3. A Caprese salad at a potluck Christmas lunch. Solanato toms meticulously layered with bocconcini and basil. Topped with flaky salt and a drizzle of extra virgin olive oil. Everyone goes straight for this dish, so guests only gets a few pieces. I'm careful to ensure every ingredient is present in each mouthful, bringing out the flavours of the others. A mouthful of Italy. 

4. Cherry tomatoes, Castello brie and a loaf of tiger bread, eaten alone on the beach in the evening after work. A self picnic of torn bread, pulled in half and stuffed with a chunk of cheese and a tomato. Washed down with San Pellegrino and a dip in the sea. 

5. Paenzanella made for friends at a dinner party at home.

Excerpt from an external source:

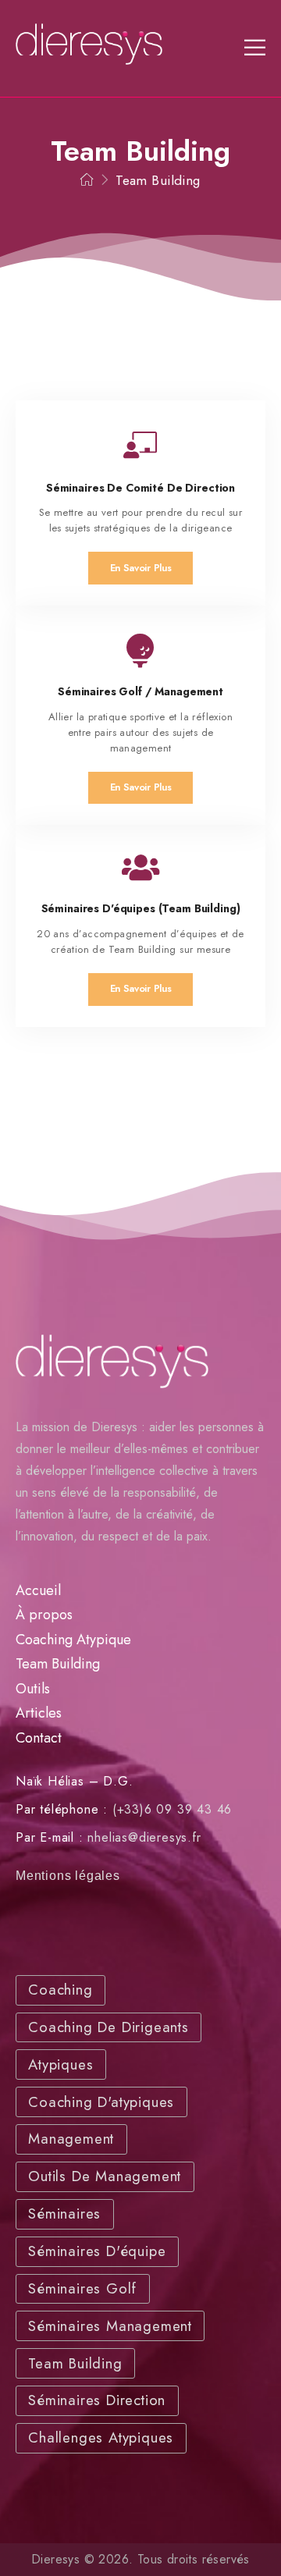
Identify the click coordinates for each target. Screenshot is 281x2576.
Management (71, 2138)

Heirloom tomatoes cut in half or quarters, shallots thinly sliced, a handful of basil and parsley, oven-roasted chunks of sourdough, a burrata crowning the pile. Olive oil and balsamic vinegar drizzled all over. Served with large bamboo servers and eaten around the dinner table with candles alight, wine poured, and my very best friends. 

6. A homegrown mini Roma tomato, carried by my mum to the beach house in a zip-lock bag. Still on the vine. Sliced in half on the kitchen bench and topped with a grind of salt. Plopped on my tongue and squirting around my mouth as I sink my molars in. 

In other words, let my ignorance guide you towards the tomato-soaked promise land. It’s a destination you don’t want to miss.